A consumer or operational interface attempt is the open question. The next 24 months will either produce a ChatGPT-shaped breakthrough (a universal forecasting product that makes the category obvious to non-specialists) or they won't. If they don't, the publication curve continues on its current slope — high quality, smaller community, slower compounding — but stays well below LLM-scale velocity.

#Caveats and disanalogies

Five things this comparison does not establish:

The 5-year offset is not destiny. Different fields move at different speeds for structural reasons (compute economics, data availability, application demand). Anchoring at "field-formation moment" is a useful narrative device, not a forecast.
Model release count and paper count measure different things. TSFMs lead on releases, lag on papers, and the papers-per-model ratio is the right derived metric. We're not claiming any single metric tells the whole story.
Heuristic classification has not been validated. As in the underlying TSFM publication study, we did not formally audit our category labels. The trend shapes are likely robust to noise; specific counts are approximate.
The LLM corpus uses unambiguous phrases. We used a tight phrase set ("large language model", "ChatGPT", "GPT-3/4", "InstructGPT", etc.) and the title_and_abstract.search filter to keep noise down. The candidate set is still BM25-ranked and includes some marginal matches; the curve shape is right but absolute counts should be treated as approximate.
Time-series-specific application domains add a layer. Energy forecasting, observability, finance, healthcare, and supply-chain operations each have their own publication cycles. Aggregate TSFM volume is the sum of these — a domain that has not yet absorbed TSFMs (e.g., legal time-series, parts of healthcare) could add a step-function in publication volume even without a ChatGPT-style consumer breakthrough.

#Reproducibility

Supporting data files alongside this post: llm_monthly_tight.json (monthly LLM counts 2017–2026), llm_models.json (96 LLM release records), llm_themes.md (11-theme analysis with seminal→standard windows + lag table), llm_citations.json (41 key LLM papers, machine-readable). TSFM-side data lives in the companion study's data folder.

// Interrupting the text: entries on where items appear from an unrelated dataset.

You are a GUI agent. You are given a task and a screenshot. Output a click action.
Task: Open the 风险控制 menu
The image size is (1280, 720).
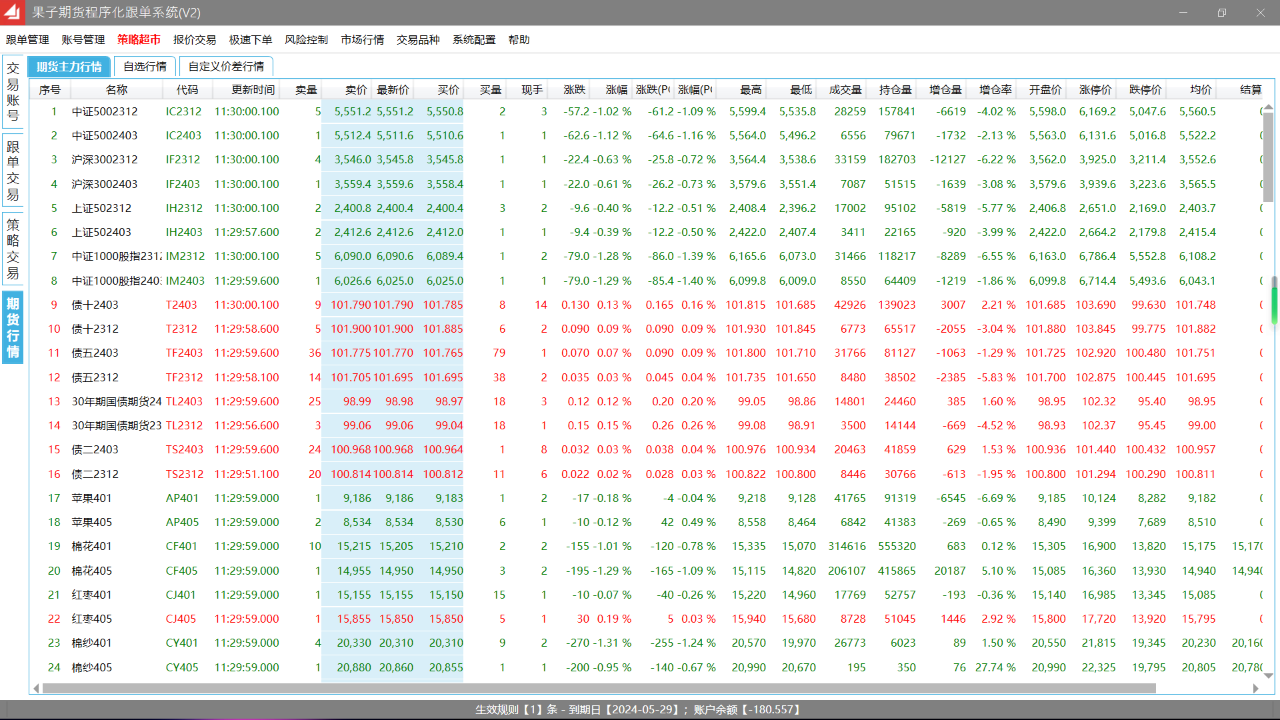pyautogui.click(x=306, y=40)
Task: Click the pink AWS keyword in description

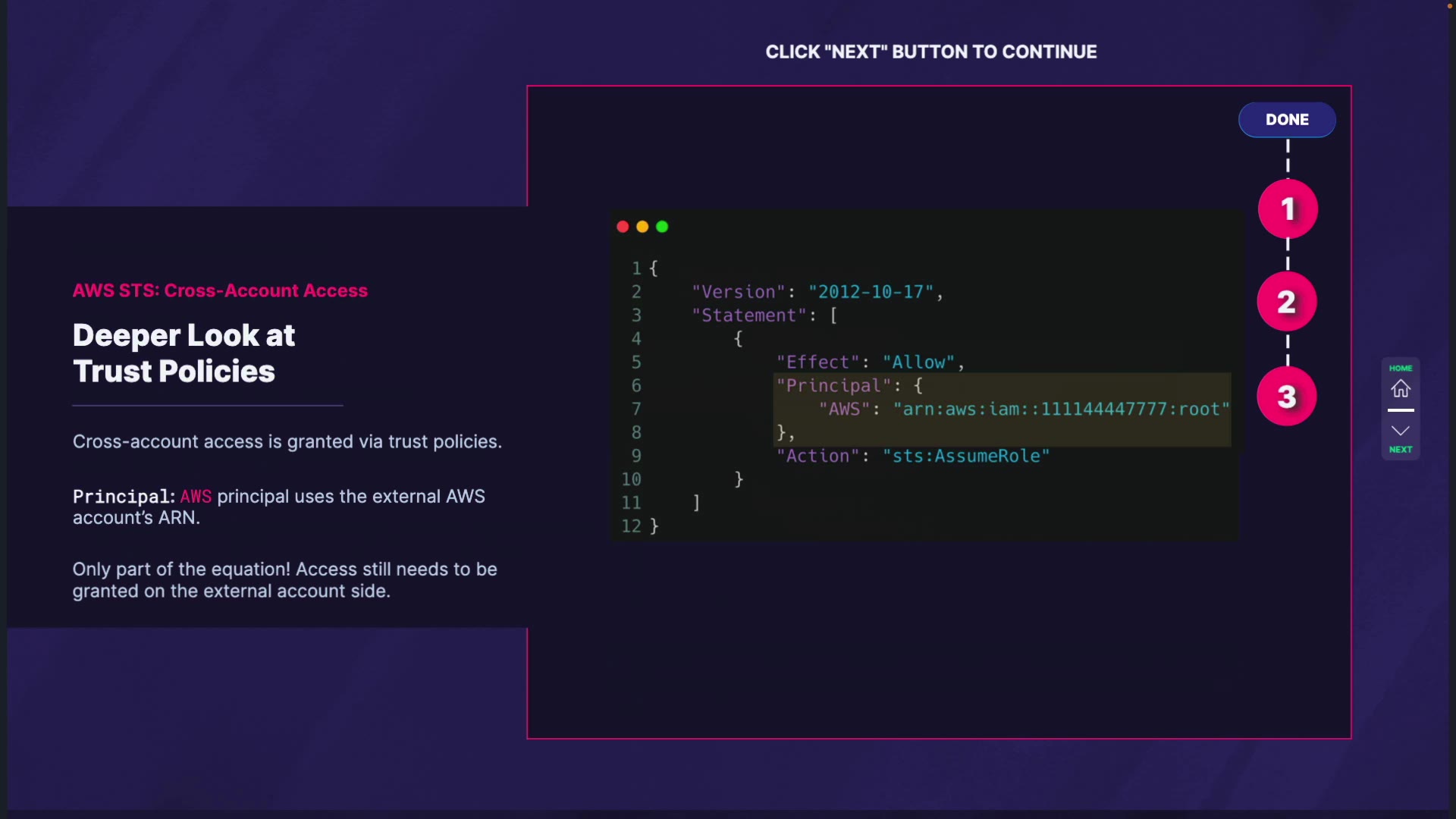Action: pos(196,497)
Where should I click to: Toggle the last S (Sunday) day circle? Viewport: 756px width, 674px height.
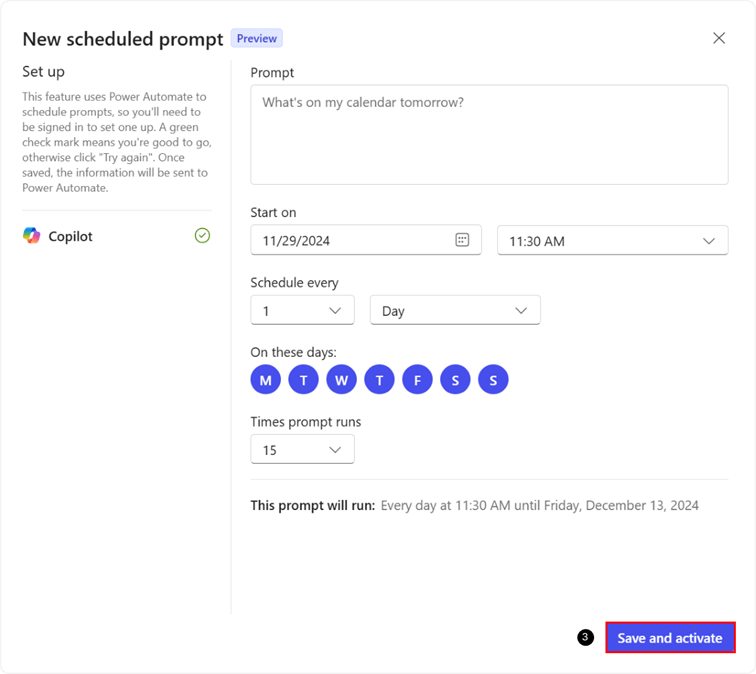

The single number to remember: TSFM is at LLM-month +31. By that clock, ChatGPT is eighteen months in the TSFM future analog — Q4 2027. Whether that future happens is the field's most important open question.

Citations: arXiv:1810.04805 (BERT), arXiv:2005.14165 (GPT-3), arXiv:2001.08361 (Kaplan scaling laws), arXiv:2203.15556 (Chinchilla), arXiv:2203.02155 (InstructGPT), arXiv:2103.00020 (CLIP), arXiv:2206.07682 (Emergent abilities), arXiv:2304.02020 (LLM bibliometric review). Data source: OpenAlex Works API + hand-curated release timelines. Analysis date: 2026-05-22.